SOURCE:
•••

I’ve came to a decision of painting the intimate garden spaces. The moste intimate ones are flower-pots and vases – isn’t it? Therefore I paint those I possess. The first attempt dates back to 2010 when I painted a big canvas which as for object plants growing in the bathroom of my Parisian apartment.

Gardens and Vegetal Landscapes

I do focus on vegetal world for couple of months already. This is nothing new for me as I’ve been finding inspiration in plants for years. For this time things seem to bring me hapiness since I’ve returned to what I’ve done before exploring the possibilities of liquid paint technique. These days the flat surfaces of oil paint get a new addings: some sort of ornement to sublime and destroy their presence within an composition at the same time. It took me some time to understand how important the excitement of an eye is to appreciation and comprehension of a work of art. Gardens, parks, flowers in vase or plants growing in pots seem to satisfy me and my curiosity more than any other ‘object of interest’ ever did before. For my thirtieth anniversary which is to come in august I turned myself somehow naturally to these ‘subjetc and spaces’ that I was not able to explore in my early childhood due to a heavy allergies. Nowadays they bring me joy and pleasure just as does the fact of transposing them into art. ‘Aux cyprès de Villa d’Este’ was the first of this attempts to interpret a feeling of the garden and was based on the previous experience I’ve got while working on moroccan paintings such as ‘A Garden’ picturing Majorelle garden in Marrakech and ‘Secrets of Marrakech’- a view on a minaret of great mosque in Marrakesh throught the gardens that surround it in 2012 and 2015 respectivly. But quickly I’ve shifted the attention to coulours and relations between them.

India

I had a chance (or if you want to speak about privilege let’s say so) to visit India – motherland to our spirituality, land where all world major religions come from. In March 2014, my long-dreamed wish to discover this subcontinent came true. This tour, indeed not very long, as I have stayed in the country for 21 days only, lead me from dusty Rajasthan to tropical West Bengal, crossing Hindustan from west to east at it’s northern part through Gangetic Plains. The discovery of all those jewels you find in books on splendour of Hindustani past both Muslim and Hindu was my principal aim. Honestly, I was more looking to experience the great oriental dream and had no idea of getting deeply in Indian present I thought to prefer to today India it’s glorious colonial passé.

•••

DATASET:
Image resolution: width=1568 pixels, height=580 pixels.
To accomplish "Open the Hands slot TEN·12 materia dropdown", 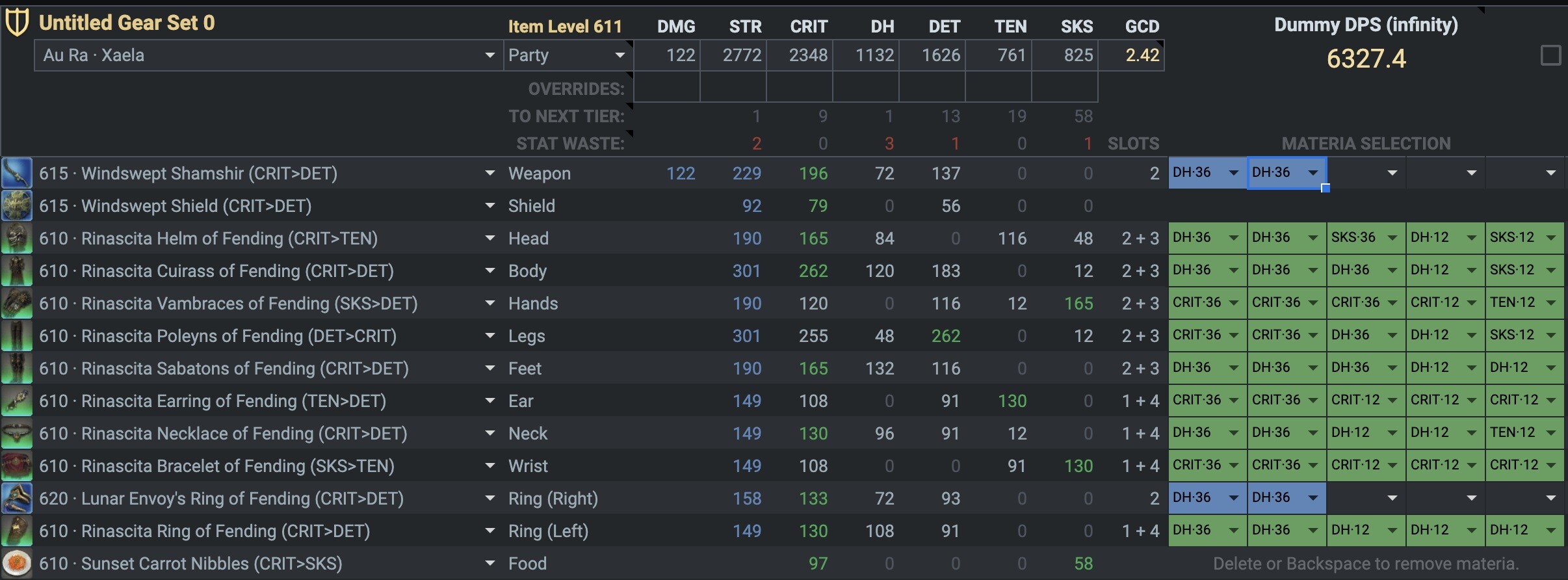I will (1524, 303).
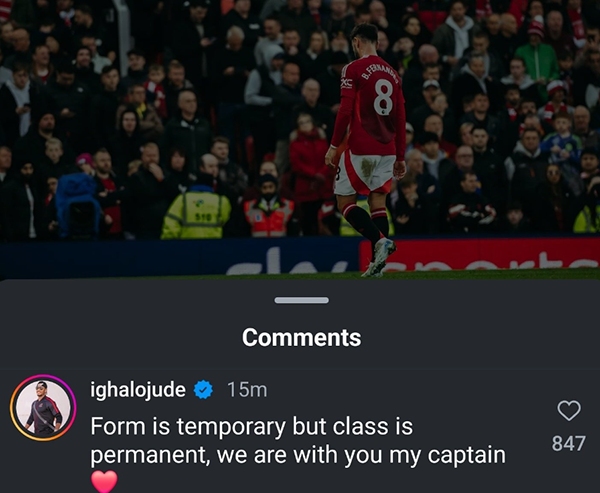Screen dimensions: 600x493
Task: Click the blue Sky advertising board
Action: (x=180, y=258)
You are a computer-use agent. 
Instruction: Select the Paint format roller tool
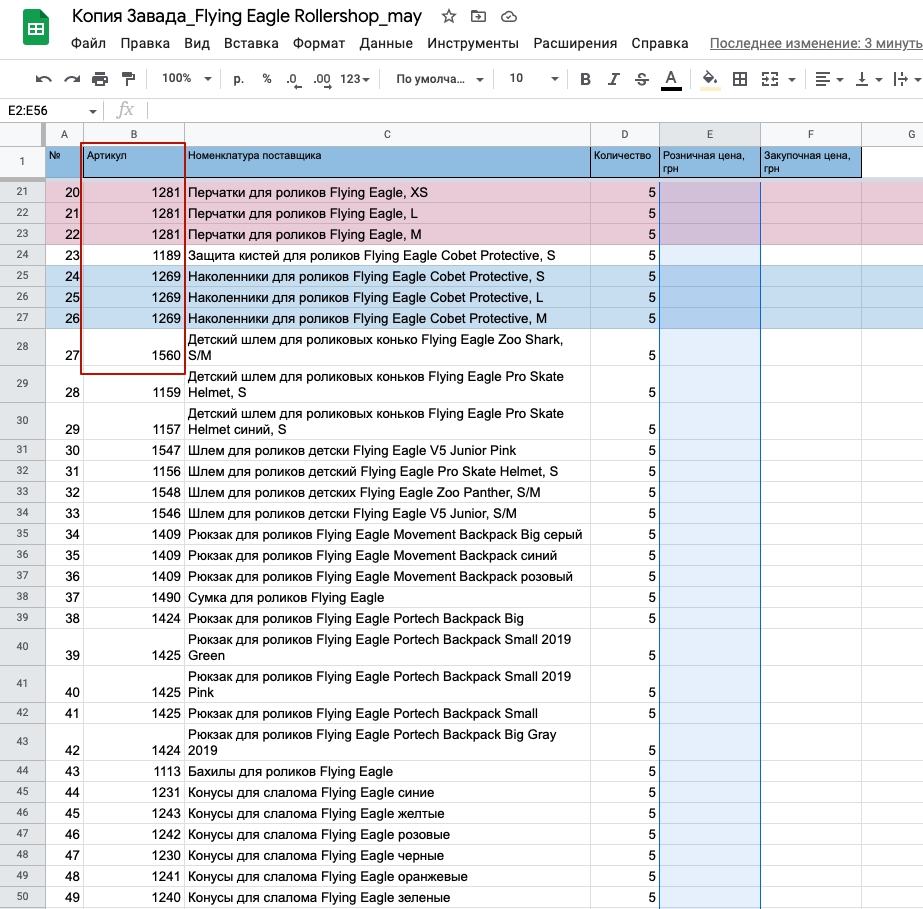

•••

TASKS TO PERFORM:
(1) For each statement, answer yes or no according to the text about gardens and India, and quote the words that decide it: (a) The first attempt at painting the owned flower-pots and vases dates to 2010. (b) The stay in India lasted 21 days. (c) The trip to India took place in March 2015.
(2) In the text about gardens and India, which painting was the first attempt to interpret a feeling of the garden?
(3) Please reproduce the passage of the text about gardens and India between "I had a chance" and "glorious colonial passé.", inclusive.
The rows are separate material, unrelated to the text about gardens and India.

SOLUTIONS TO THE PROBLEMS:
(1)
(a) Yes: "The first attempt dates back to 2010"
(b) Yes: "I have stayed in the country for 21 days only"
(c) No: "In March 2014, my long-dreamed wish to discover this subcontinent came true."

(2) ‘Aux cyprès de Villa d’Este’

(3)
I had a chance (or if you want to speak about privilege let’s say so) to visit India – motherland to our spirituality, land where all world major religions come from. In March 2014, my long-dreamed wish to discover this subcontinent came true. This tour, indeed not very long, as I have stayed in the country for 21 days only, lead me from dusty Rajasthan to tropical West Bengal, crossing Hindustan from west to east at it’s northern part through Gangetic Plains. The discovery of all those jewels you find in books on splendour of Hindustani past both Muslim and Hindu was my principal aim. Honestly, I was more looking to experience the great oriental dream and had no idea of getting deeply in Indian present I thought to prefer to today India it’s glorious colonial passé.